We present an offline MCPP algorithm for non-grid graphs. We employ a graph-adapted K-means method and modify its weights based on decomposing the path into initial and traversal paths. In this process, we explain the isolated component and local minima problems. To mitigate these issues, we introduce a merge step and cluster propagation via a cluster-level graph. Finally, paths are generated using STC and WHCA*. Through comparisons with prior work (MFC, MSTC*), we demonstrate that our algorithm works effectively on both grid and non-grid environments.

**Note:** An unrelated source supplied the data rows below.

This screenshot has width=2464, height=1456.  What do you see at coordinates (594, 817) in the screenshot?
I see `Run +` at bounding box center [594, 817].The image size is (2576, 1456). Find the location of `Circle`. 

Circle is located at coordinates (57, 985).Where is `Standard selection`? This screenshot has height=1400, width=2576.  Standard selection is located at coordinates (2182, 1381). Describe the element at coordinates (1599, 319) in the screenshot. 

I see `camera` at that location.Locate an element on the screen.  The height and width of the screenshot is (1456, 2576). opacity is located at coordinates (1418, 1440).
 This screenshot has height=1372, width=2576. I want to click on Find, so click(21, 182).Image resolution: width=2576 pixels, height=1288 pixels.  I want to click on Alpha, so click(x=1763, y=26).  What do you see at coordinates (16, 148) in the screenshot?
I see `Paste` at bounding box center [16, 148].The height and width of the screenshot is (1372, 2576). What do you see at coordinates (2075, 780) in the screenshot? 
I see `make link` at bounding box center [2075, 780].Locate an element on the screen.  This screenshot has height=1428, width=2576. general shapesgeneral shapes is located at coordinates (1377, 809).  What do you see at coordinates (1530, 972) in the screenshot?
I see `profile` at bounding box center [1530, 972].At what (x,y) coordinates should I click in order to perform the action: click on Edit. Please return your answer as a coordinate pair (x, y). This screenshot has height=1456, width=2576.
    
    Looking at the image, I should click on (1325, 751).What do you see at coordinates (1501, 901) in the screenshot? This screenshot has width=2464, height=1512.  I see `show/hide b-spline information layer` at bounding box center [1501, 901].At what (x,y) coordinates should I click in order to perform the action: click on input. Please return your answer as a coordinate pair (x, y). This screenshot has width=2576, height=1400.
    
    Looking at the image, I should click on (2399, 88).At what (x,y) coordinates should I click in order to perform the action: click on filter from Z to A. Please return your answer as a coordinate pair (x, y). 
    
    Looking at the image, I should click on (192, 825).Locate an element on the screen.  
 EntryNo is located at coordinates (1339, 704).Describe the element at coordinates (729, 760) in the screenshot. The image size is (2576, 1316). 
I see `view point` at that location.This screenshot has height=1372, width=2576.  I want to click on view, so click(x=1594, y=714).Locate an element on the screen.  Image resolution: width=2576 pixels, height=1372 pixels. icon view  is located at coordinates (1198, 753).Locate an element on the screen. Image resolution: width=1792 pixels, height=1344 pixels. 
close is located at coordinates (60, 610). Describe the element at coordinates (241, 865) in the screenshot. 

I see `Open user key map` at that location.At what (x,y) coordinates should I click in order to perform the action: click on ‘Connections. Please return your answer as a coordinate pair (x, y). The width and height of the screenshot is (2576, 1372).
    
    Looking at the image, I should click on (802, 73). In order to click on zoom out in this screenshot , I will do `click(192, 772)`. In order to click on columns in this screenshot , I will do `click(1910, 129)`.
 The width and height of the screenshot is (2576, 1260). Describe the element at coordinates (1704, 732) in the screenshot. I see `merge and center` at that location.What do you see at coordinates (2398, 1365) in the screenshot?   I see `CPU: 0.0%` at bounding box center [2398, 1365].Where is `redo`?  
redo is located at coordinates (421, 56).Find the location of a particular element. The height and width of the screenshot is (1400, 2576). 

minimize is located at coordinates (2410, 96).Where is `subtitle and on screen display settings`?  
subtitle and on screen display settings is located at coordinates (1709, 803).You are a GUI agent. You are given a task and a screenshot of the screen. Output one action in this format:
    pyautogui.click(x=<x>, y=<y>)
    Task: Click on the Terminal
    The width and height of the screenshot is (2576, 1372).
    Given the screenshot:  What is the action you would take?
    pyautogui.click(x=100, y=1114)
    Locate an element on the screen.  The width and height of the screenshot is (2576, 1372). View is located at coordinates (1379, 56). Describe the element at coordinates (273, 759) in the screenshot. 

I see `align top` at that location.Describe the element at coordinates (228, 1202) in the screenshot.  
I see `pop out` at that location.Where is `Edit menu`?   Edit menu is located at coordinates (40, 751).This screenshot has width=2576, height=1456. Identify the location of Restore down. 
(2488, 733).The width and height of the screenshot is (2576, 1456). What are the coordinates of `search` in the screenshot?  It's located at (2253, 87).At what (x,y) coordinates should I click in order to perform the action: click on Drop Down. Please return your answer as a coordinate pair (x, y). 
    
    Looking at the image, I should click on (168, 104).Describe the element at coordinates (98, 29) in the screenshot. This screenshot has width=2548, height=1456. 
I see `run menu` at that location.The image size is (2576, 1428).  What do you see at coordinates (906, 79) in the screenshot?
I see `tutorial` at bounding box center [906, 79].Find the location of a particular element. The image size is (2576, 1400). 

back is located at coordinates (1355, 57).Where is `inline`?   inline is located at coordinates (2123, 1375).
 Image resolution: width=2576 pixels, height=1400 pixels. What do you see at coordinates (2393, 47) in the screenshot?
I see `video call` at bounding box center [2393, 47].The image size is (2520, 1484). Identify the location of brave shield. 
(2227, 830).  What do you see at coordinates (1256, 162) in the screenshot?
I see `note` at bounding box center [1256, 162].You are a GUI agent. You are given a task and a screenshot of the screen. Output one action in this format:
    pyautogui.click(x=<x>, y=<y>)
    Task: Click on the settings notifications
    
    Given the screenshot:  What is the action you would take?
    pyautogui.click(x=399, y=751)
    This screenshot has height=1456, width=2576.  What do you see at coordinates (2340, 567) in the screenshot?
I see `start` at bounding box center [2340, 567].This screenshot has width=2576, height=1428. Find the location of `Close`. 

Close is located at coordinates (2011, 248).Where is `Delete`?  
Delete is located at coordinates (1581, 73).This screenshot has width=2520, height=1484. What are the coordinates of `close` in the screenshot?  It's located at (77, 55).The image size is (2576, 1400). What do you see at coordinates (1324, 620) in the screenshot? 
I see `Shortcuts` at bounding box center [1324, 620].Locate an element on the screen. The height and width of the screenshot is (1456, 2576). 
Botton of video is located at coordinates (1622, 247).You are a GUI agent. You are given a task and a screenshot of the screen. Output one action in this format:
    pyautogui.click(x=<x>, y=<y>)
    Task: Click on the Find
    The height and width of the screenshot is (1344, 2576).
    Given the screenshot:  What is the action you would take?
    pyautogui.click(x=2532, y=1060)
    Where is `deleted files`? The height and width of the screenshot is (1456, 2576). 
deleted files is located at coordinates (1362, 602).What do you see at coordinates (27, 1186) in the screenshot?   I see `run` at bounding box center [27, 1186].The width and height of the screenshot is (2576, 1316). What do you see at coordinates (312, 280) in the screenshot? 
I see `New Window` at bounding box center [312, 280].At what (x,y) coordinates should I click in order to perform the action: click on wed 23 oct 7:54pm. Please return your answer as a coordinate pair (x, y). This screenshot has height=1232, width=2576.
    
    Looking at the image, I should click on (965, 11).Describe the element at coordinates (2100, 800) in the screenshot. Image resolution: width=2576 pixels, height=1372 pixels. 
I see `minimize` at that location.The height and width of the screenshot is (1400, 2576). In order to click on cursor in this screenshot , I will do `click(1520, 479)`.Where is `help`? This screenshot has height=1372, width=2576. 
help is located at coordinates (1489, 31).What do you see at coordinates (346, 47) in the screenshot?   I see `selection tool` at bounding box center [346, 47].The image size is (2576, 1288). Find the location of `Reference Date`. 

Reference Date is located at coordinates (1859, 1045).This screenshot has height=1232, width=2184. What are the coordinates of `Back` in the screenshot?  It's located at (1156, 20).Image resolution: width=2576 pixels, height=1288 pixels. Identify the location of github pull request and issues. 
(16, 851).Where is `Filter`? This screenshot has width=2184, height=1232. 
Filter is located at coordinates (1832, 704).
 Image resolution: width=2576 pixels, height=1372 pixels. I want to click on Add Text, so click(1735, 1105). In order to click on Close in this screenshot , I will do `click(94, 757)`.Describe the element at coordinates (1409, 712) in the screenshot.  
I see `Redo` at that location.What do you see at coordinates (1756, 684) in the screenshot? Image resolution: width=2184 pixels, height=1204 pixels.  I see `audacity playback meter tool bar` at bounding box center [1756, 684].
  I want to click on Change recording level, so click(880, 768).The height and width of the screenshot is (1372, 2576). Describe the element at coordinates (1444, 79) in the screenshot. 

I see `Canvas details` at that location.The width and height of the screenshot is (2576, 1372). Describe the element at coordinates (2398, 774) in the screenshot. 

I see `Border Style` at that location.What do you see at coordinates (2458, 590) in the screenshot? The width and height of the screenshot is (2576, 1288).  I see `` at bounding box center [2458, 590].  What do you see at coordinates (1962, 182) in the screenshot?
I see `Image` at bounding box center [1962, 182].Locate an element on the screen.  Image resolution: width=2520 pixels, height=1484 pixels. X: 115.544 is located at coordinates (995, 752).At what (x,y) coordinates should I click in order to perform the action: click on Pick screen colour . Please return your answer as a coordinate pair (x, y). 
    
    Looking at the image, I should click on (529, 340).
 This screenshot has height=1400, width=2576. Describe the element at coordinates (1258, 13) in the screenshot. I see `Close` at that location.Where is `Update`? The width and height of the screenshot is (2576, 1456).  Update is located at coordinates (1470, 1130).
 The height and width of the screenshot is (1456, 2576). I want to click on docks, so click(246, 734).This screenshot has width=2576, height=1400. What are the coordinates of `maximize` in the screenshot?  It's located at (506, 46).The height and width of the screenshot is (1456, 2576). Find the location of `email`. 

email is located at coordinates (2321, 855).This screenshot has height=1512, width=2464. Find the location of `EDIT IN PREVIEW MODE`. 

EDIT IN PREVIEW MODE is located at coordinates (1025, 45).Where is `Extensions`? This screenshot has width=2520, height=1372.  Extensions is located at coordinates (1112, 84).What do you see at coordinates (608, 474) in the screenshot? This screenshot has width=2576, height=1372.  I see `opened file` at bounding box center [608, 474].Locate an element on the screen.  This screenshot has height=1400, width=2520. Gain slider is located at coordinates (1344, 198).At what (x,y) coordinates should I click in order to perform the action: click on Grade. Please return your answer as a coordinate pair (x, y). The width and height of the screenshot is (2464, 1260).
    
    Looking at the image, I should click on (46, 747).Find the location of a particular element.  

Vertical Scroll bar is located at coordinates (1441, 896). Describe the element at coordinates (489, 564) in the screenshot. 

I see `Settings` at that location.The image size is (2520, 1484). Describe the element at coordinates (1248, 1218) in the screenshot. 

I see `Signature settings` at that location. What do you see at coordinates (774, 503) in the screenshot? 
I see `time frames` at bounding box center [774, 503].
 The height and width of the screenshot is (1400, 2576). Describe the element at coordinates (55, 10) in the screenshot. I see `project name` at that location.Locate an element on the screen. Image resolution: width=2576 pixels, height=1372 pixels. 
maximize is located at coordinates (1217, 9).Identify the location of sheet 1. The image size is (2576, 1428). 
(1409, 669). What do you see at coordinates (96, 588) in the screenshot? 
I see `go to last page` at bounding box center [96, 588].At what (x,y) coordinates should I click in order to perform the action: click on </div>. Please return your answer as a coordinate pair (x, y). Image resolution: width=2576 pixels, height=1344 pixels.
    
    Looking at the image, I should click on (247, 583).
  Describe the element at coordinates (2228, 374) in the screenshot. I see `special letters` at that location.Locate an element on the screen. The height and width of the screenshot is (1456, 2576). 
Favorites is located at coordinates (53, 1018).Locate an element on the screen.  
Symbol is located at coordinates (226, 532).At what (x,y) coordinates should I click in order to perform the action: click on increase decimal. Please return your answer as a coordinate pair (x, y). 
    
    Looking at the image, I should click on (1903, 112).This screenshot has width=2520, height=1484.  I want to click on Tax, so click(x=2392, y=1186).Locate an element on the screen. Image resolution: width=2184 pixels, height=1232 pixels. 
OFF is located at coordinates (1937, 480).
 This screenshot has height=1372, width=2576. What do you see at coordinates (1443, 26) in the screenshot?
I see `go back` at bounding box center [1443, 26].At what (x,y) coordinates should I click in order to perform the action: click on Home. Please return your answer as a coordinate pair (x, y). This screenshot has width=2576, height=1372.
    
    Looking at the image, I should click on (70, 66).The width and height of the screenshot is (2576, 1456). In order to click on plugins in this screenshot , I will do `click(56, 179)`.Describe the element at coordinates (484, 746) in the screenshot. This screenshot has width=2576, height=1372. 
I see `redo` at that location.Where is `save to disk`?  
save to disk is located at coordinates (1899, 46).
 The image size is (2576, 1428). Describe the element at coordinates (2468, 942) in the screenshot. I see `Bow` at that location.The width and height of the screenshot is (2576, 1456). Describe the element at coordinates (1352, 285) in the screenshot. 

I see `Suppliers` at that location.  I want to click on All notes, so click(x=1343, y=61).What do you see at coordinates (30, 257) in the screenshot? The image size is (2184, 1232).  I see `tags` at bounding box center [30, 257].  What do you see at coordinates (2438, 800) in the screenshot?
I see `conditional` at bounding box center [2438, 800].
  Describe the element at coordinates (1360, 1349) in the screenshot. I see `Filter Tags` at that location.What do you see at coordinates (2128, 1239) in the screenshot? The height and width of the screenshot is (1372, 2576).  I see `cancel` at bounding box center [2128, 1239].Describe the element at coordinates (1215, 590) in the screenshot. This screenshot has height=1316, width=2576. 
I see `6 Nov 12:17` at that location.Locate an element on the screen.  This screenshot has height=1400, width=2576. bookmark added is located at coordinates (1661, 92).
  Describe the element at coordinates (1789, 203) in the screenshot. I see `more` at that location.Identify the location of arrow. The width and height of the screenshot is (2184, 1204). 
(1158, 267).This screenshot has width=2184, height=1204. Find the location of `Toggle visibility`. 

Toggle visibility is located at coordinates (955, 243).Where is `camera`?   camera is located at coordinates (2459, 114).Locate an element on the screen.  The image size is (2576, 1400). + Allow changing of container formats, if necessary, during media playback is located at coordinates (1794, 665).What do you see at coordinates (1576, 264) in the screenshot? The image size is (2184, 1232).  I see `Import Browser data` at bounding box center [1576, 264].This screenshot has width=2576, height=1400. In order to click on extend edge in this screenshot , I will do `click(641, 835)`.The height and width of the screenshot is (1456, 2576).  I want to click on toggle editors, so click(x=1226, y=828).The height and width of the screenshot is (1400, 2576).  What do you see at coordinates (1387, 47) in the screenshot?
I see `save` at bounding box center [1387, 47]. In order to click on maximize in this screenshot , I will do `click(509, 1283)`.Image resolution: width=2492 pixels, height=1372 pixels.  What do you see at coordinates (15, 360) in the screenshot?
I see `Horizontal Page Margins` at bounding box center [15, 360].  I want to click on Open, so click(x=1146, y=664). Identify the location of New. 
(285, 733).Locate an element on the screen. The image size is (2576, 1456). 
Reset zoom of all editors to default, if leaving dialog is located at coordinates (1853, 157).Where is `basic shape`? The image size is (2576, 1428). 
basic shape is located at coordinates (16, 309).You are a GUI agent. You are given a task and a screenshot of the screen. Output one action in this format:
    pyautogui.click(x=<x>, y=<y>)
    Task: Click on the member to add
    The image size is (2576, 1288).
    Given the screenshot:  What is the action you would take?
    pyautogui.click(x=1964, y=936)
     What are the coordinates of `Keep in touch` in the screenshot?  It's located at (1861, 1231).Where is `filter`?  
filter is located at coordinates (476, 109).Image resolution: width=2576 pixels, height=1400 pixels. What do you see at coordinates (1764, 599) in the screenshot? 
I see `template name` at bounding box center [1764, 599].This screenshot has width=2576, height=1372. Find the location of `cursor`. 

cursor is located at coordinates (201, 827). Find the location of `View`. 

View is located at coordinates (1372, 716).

However, we observed degraded performance when the number of agents was small or the complexity was high. We attribute these outcomes to two primary limitations of the proposed algorithm. First, the optimally distributed traversal distance $d^{*}$ was designed for STC, and it is not directly applicable to weighted graphs. Determining the STC lengths of large clusters in weighted environments is challenging and often yields misleading results. As a result, when k is small, inaccuracies may arise, potentially yielding incorrect paths. We expect this problem to be mitigated by leveraging techniques for approximating the total weight of a minimum spanning tree [39]. Another limitation occurs in the merge step, where centroid shifts cause discrepancies between the estimated and actual initial path lengths. This effect is particularly pronounced in cluttered environments and accounts for the instability observed in the evaluation. We anticipate that the periodic recomputation of the initial path with bipartite graph matching will alleviate this issue.

The applicability of non-grid MCPP has significant implications for the design of interactive experiences in VR/AR environments. In particular, establishing a foundation that enables multiple agents to efficiently explore spaces and act cooperatively would enhance both the realism and the utility of immersive content. Furthermore, this study demonstrates the capability to explore paths within digital twins represented through diverse data structures. Non-grid graphs are well suited to represent environments where movement between adjacent cells is constrained. For example, when an agent travels by vehicle on a road, traffic regulations may impose directional restrictions on movement. These limitations are difficult to model with grid-based cells but can be represented easily via edges in non-grid graphs. Therefore, the proposed method can be applied to scenarios involving structured digital twins that can be used for urban, pedestrian-driven citizen science investigations or the vehicle-based monitoring of road networks. These contributions are expected to play a pivotal role in advancing large-scale multi-user virtual simulations, education and training systems, and intelligent collaborative virtual environments.